Samsung SDI’s experience with electric vehicle (EV) batteries, according to reports, may soon benefit the mobile sector. Samsung SDI began developing 5th generation batteries for electric vehicles over a year ago, employing a stacking process rather than the traditional jelly roll method. This enables the battery components to be firmly packed together, resulting in a higher capacity for the same space.
The business is now planning to apply the same technology to smartphone batteries.
The stacking process produces batteries with at least 10% larger capacity than the standard roll design. To put things in perspective, a smartphone with a 5,000 mAh flat jelly roll battery may benefit from a stacked 5,500mAh battery in the same volume and footprint. Smartphones may also be made thinner and lighter while maintaining the same battery capacity.
Flat roll batteries, on the other hand, cannot be packed tightly because the natural swelling that happens when the battery is charged and drained might bend the electrodes, potentially harming them. The stacked design, on the other hand, addresses this issue by filling the dead space within a battery.

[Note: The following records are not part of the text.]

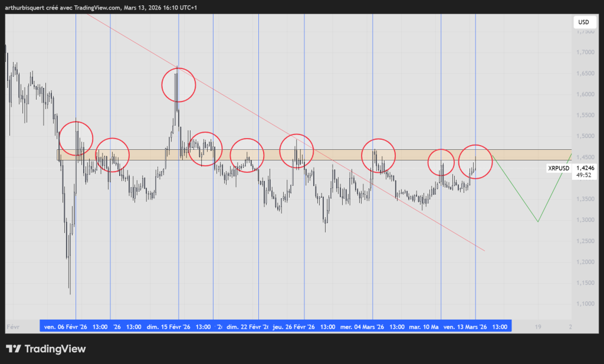Screen dimensions: 604x364
Task: Click the countdown timer showing 49:52
Action: (x=585, y=175)
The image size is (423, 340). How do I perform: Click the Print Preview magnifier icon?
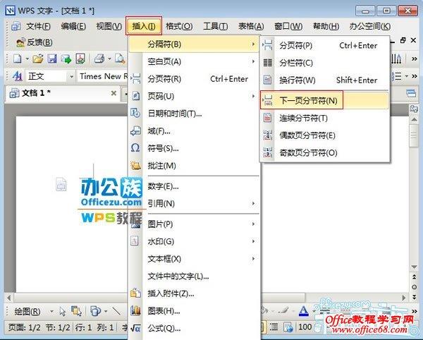point(117,59)
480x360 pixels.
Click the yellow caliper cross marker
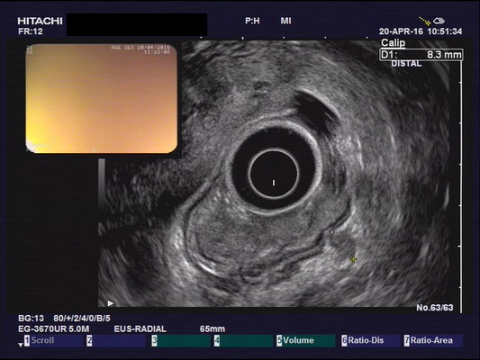[x=354, y=259]
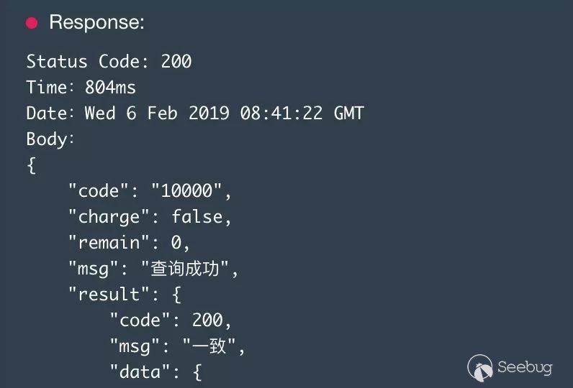Click the "result" key

[104, 295]
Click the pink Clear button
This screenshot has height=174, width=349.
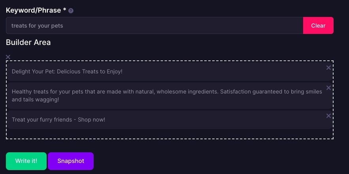[318, 26]
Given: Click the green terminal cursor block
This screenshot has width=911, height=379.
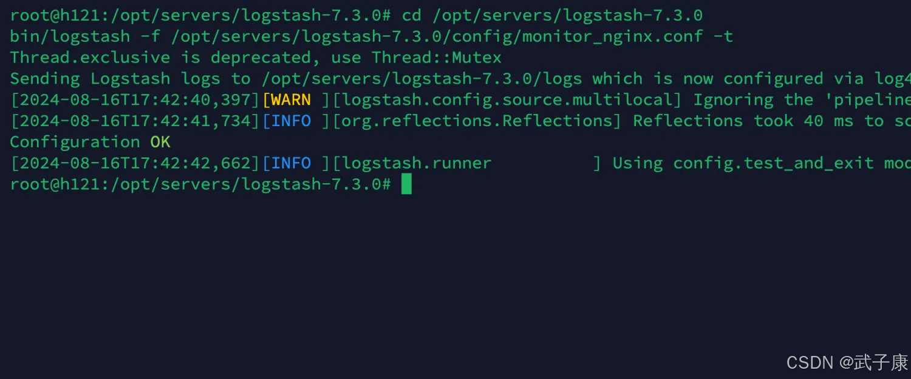Looking at the screenshot, I should point(406,184).
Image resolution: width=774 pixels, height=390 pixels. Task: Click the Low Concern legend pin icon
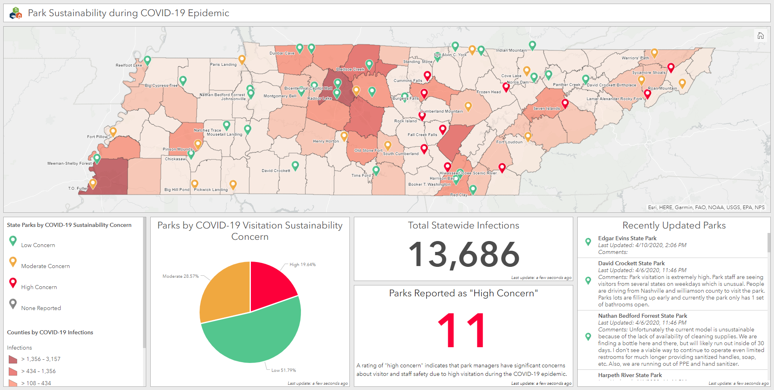pos(13,241)
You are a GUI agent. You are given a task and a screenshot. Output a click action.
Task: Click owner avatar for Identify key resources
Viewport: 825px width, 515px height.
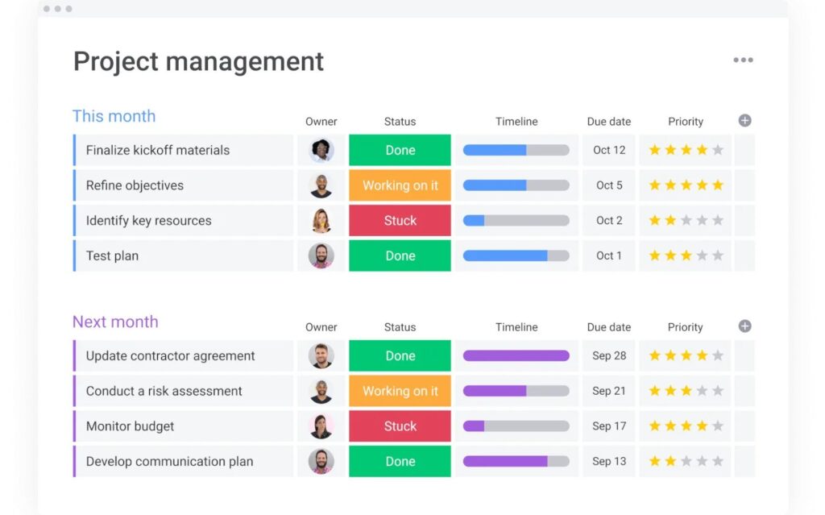click(321, 220)
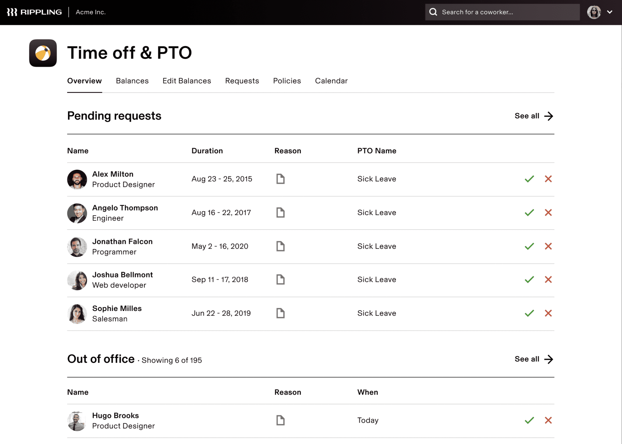622x444 pixels.
Task: Open the reason document for Alex Milton
Action: [280, 179]
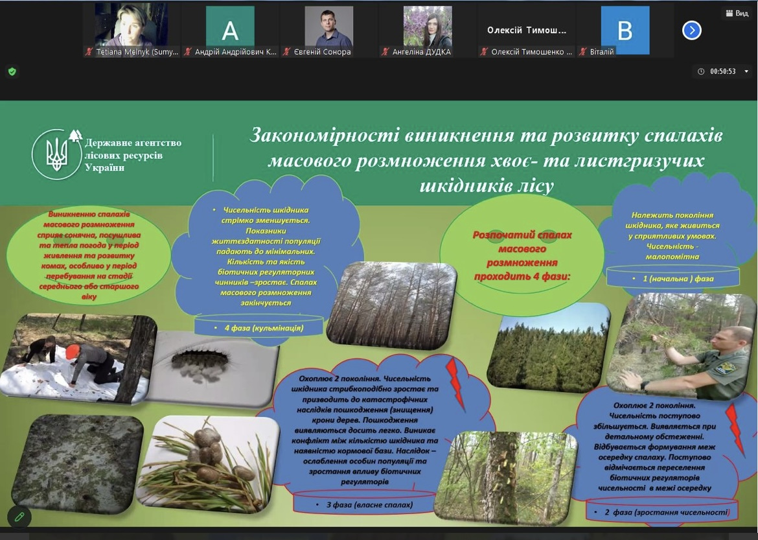Viewport: 758px width, 540px height.
Task: Click muted mic icon beside Ангеліна ДУДКА
Action: (385, 52)
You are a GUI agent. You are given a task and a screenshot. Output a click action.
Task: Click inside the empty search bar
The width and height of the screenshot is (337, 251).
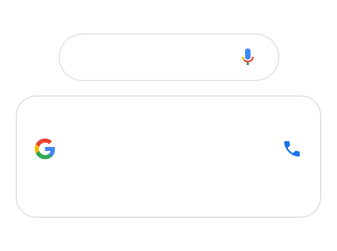click(x=152, y=57)
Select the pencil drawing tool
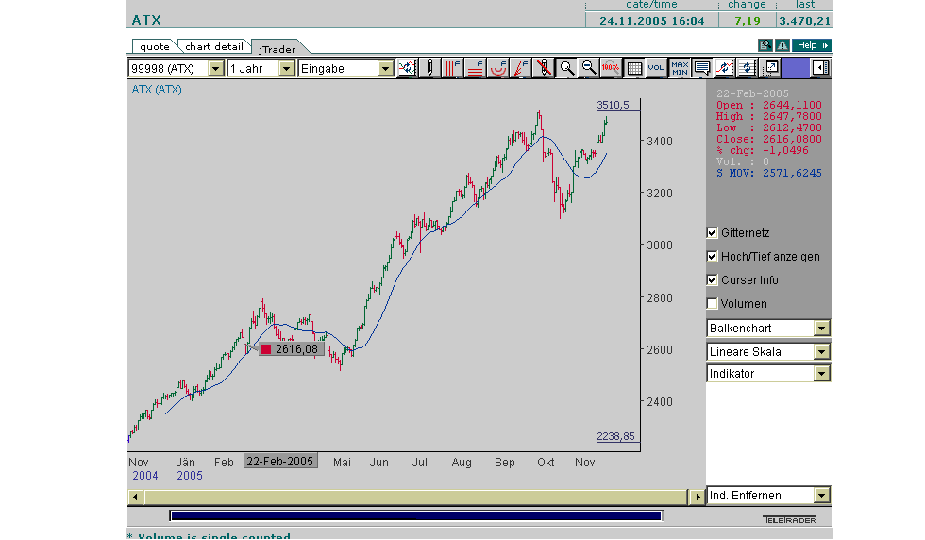The width and height of the screenshot is (925, 540). point(430,68)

At its Cheonan factory in Seoul, South Korea, the corporation is reportedly planning to manufacture stacked-type smartphone batteries. Samsung is also estimated to spend at least 100 billion won ($85 million) to prepare its production lines for the assignment.
Meanwhile, Samsung SDI’s Tianjin facility in China is apparently preparing another pilot line of batteries. There’s no word on when we’ll see this new stacked battery architecture inside Galaxy devices, but it should be available in time for the Galaxy S23 series. In the first quarter of 2023, the smartphone series is expected to be revealed.